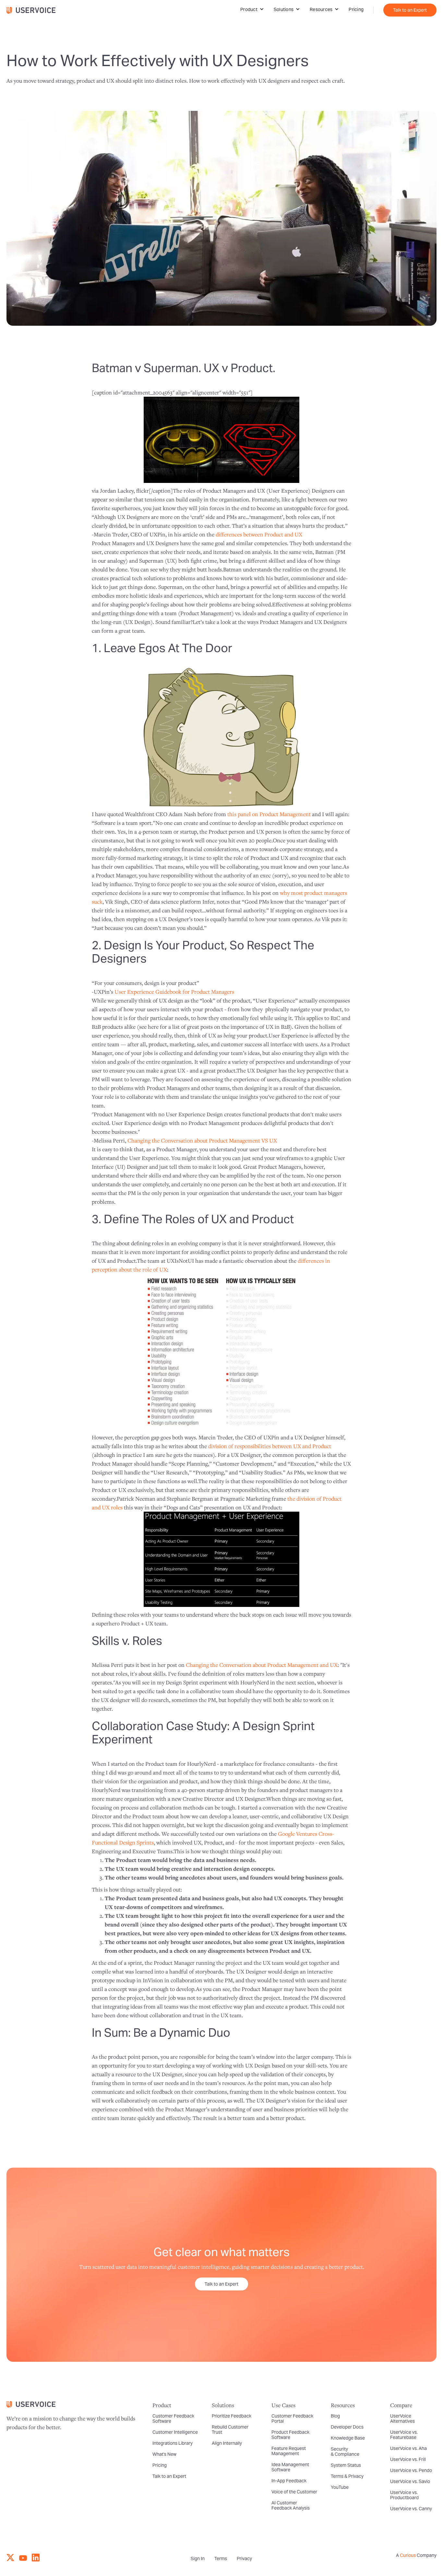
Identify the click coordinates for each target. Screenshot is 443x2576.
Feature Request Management (288, 2451)
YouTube (340, 2487)
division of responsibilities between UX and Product (269, 1446)
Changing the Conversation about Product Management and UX (262, 1665)
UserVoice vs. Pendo (411, 2470)
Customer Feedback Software (173, 2418)
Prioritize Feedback (231, 2415)
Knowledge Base (348, 2438)
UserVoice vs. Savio (410, 2481)
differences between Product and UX (259, 534)
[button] (252, 9)
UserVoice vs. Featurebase (404, 2435)
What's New (164, 2454)
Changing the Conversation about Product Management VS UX (202, 1140)
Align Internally (227, 2443)
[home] (33, 10)
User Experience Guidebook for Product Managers (174, 991)
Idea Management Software (290, 2467)
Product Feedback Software (290, 2435)
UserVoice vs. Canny (411, 2508)
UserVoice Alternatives (402, 2418)
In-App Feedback (288, 2480)
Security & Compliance (345, 2451)
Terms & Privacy (347, 2476)
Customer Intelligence (175, 2432)
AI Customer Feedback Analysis (290, 2505)
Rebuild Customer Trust (230, 2429)
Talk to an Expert (410, 10)
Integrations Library (172, 2443)
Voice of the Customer (294, 2491)
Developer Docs (347, 2427)
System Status (346, 2465)
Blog (335, 2415)
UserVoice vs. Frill (408, 2459)
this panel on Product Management (269, 814)
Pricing (356, 9)
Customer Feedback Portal (292, 2418)
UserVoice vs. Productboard (404, 2495)
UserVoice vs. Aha (408, 2448)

EXERCISE PROMPT. Will you return exactly the lines above from the one with "YouTube (340, 2487)" down to the one with "What's New (164, 2454)", counting both as part of the range?

RESPONSE TO THE TASK.
YouTube (340, 2487)
division of responsibilities between UX and Product (269, 1446)
Changing the Conversation about Product Management and UX (262, 1665)
UserVoice vs. Pendo (411, 2470)
Customer Feedback Software (173, 2418)
Prioritize Feedback (231, 2415)
Knowledge Base (348, 2438)
UserVoice vs. Savio (410, 2481)
differences between Product and UX (259, 534)
[button] (252, 9)
UserVoice vs. Featurebase (404, 2435)
What's New (164, 2454)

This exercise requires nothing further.